После этого Мейерхольд отдался тому делу, в котором он больше всего силен, то есть созданию нового, революционного театра. С первых шагов Мейерхольд встретил не менее врагов, чем друзей. Постановки вроде «Зорь» Верхарна и «Мистерии-Буфф» Маяковского отталкивали некоторых своим ярко выраженным футуризмом, но привлекали других не менее ярко выраженным революционным пафосом. Воинствующий Всеволод Эмильевич не только не робел перед довольно густыми фалангами врагов своей «левизны», в рядах которых было очень много и партийных людей и рабочих, а, наоборот, бросался чем дальше, тем больше влево. К этому времени относится его заявление, что в общем цирк выше театра, что театр прежде всего должен представлять собою здоровое зрелище для здоровых людей, которые хотят здорово повеселиться, что из него должна быть выброшена всякая «психология», причем под ней разумелась и вся социально-аналитическая сторона театра и т. д.. К этому времени относятся чрезвычайно курьезные конструкции, вроде той, которая аккомпанировала «Рогоносцу», увлечение прозодеждой, проповедь игры без грима и т. д., словом — всяческое растеатраливание театра. Признаюсь, я довольно враждебно относился ко всей этой трескучей ломке; но в то время огромный талант, горячий темперамент, постоянно клокочущая новизна Мейерхольда создавали ему большое количество убежденных сторонников и поклонников, действовали и на всех его противников, всегда выдвигали его перед нами как крупнейшего театрального мастера.

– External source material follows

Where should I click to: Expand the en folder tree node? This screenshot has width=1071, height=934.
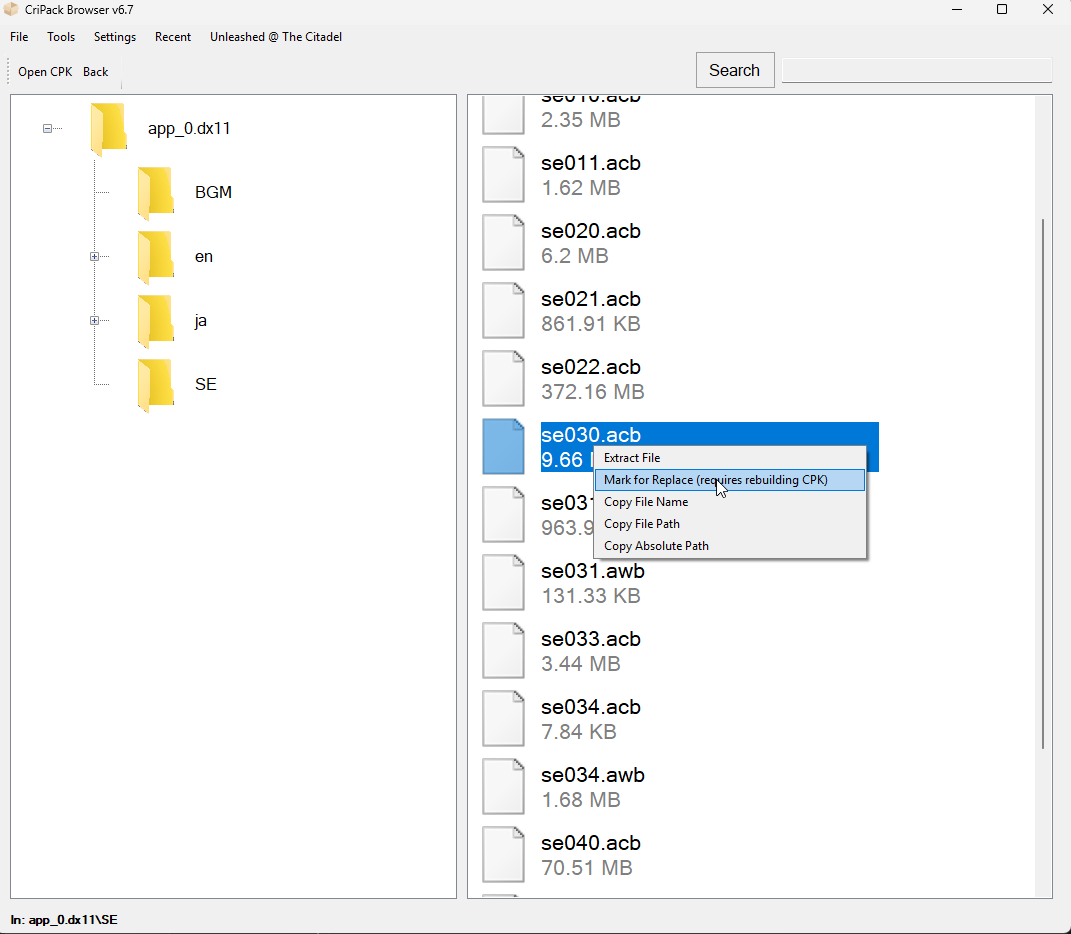[x=95, y=257]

Но время шло; контуры физиономии его, основные законы его и внутренние глубочайшие требования выявлялись все более. Они стали ясны и Всеволоду Эмильевичу. Он с совершенной отчетливостью понял, что в этот период времени, по крайней мере, потребность в виртуозном, мастерском, блестящем, разнообразном самодовлеющем зрелище отступает на дальний план по сравнению со жгучей потребностью в ориентировке, с потребностью разобраться в новых положениях и типах, созданных современностью. «Лес» был как бы могучей пробой пера, в которой одновременно поражало и необыкновенное разнообразие палитры Мейерхольда и чрезвычайно своеобразный переход от самодовлеющего мастерства, всюду разыскивающего театральные трюки, к задачам социально типовым и, наконец, к первому абрису революционно-сатирического театра, с использованием для этого старого материала. Легонькая комедия «Учитель Бубус» послужила канвой (кстати сказать, совершенно погребенной под узором) для первой высокохудожественной и бьющей в цель театральной сатиры. «Мандат» увенчал это здание.